Janet was my mother; the strong, not so silent matriarch of a family of four children. She was the wicked witch of the west, the Queen wishing Snow white’s demise, the complex hag who was both beautiful and demanding, wise, hardworking, and self-centred, a bit like most of us, I suppose. She was a multi faceted individual whose life had been anything but serene.
In her later years, bereft of money, she stagnated in a state operated board and care facility for seniors who suffered dementia. In the years before her dotage, she travelled to Peru, China, France, and Alaska where she suffered a blood clot in her calf that put her in a Juneau hospital with her bed tilted so that her legs raised above her ass and her head to stymie the perpetual movement of blood clots towards her heart while couminden struggled to thin the size of the clot wedged below her knee.
She survived, but the Alaskan health department refused to allow her to fly alone back to California. And so, on a misty Labour Day after a taxi ride to the bluer than blue Mendenahll glacier and the town dump full of more grizzly bear than trash, she and I boarded a crowded Alaska Airline jet to return along with the rest of Alaska's seasonal workers to the lower 48.
When the time came for the great goddess to take an accounting of her life, sexy Janet found herself losing track not only of the places through which she had trekked, but even the names of her grand children and her sisters. As the eldest child, I assumed responsibility for her care even though I had always sworn to never feel beholden.
There were perks. Janet's last beau, Don, in the days just before he failed to wake one morning after a massive heart attack, loaned $5000 as an investment to Natural High Health Foods, Janet and my escape from the mundane, our business venture. I always wanted to inquire about whether his affair with the lively but memory less Janet contributed to his heart's ill health, but he departed the scene before I worked up the courage to approach the topic.
After the demise of her lover, Janet's brain deteriorated rapidly. There we were. The mother with no recollections of days past and the eldest daughter who was not only living her own life supporting the education of her children; she attempted to satisfy the needs of her husband, as well as over see the daily traumas of a 70 year old dementia victim.
Janet retreated.
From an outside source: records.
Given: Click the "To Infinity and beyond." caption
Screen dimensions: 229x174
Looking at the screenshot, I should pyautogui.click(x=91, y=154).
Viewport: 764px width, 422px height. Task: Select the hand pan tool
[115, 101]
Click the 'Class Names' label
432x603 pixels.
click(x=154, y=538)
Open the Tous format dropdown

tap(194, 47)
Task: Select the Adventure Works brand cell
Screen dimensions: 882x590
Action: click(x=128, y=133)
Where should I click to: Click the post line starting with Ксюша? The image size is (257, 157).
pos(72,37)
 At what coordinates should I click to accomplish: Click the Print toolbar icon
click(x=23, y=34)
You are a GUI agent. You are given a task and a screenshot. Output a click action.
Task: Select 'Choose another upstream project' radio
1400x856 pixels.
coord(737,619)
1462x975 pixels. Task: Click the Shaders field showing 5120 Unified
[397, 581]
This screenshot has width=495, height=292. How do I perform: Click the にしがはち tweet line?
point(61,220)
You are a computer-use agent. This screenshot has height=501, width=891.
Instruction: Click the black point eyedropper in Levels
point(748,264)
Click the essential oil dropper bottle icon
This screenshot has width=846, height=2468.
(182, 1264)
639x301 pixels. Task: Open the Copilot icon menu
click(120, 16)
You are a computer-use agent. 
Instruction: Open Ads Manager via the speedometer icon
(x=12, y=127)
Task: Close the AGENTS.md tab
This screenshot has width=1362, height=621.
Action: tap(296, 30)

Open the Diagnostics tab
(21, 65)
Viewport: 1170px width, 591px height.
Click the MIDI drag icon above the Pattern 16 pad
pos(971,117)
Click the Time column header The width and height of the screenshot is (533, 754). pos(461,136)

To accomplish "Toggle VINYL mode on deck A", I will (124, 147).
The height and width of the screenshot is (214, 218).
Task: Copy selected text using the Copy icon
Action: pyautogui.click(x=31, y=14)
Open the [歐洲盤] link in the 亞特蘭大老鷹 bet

She spent the next three years quilting complex, soft beautiful quilts. She gave them to anyone who happened to pay her a kindness. Several were promised to multiple owners as the woman with no memory created wild, colourful, hand stitched patterns onto bed covers, she often forgot to whom she had promised the finished product.
Days wore on. Flowers in her once well-groomed garden grew wild. Her mind seeped into those little holes created in the callous of her fingertips by the quilting needles that tormented her for hours each day. When she was finished for a day and I had not yet arrived to fix her supper, she would go out to her little milk chocolate general motors car and drive the highways of southern California. One wonders about the wisdom of the California DMV for not testing senior citizens more regularly, but Janet had a way of convincing people that her mind was still in tact. Finally, one stormy March night, she drove the same 10 miles of Interstate 15 for six hours. She ran out of gas once, and thoroughly demoralized at not being able to find her way home but believing that she was within a block or two, she finally begged a garage owner for help. He took her to a Denny’s restaurant where she called me.